Affiliated Transactions

An important responsibility of a fund’s board is to oversee potential conflicts of interest. Because conflicts may arise in arrangements or transactions between a fund and its “affiliates” (very broadly, the fund’s investment adviser, other entities or people or businesses with whom it has close relationships, and other funds managed by the same adviser), some transactions with affiliates are prohibited. In other cases, the transactions are permitted only in accordance with SEC rules and orders, which impose conditions designed to protect investors and require fund directors to adopt and review procedures designed to ensure compliance with those conditions.

For example, the fund’s board of directors, including a majority of the independent directors, must adopt procedures before a fund may engage in:

  • Transactions in which the fund purchases a security from an underwriting syndicate of which the fund’s adviser (or its affiliate) is a member;
  • Purchases and sales of securities between the fund and other funds in the same complex; and
  • Purchases and sales of securities for which a broker affiliated with the fund receives commissions.

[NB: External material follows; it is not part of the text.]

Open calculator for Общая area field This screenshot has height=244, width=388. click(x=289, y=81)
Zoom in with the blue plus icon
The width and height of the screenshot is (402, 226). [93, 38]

In each of these examples, the board must approve changes to the procedures when necessary, and determine at least quarterly that any transactions subject to the procedures that were made during the preceding quarter complied with those procedures. The SEC staff has expressed its belief that fund boards may make the required quarterly determinations about the transactions effected under the rules without reviewing each transaction, but may not delegate the required quarterly determinations. Instead, directors may rely on summary quarterly reports, which may be prepared by the fund’s chief compliance officer or other designated persons.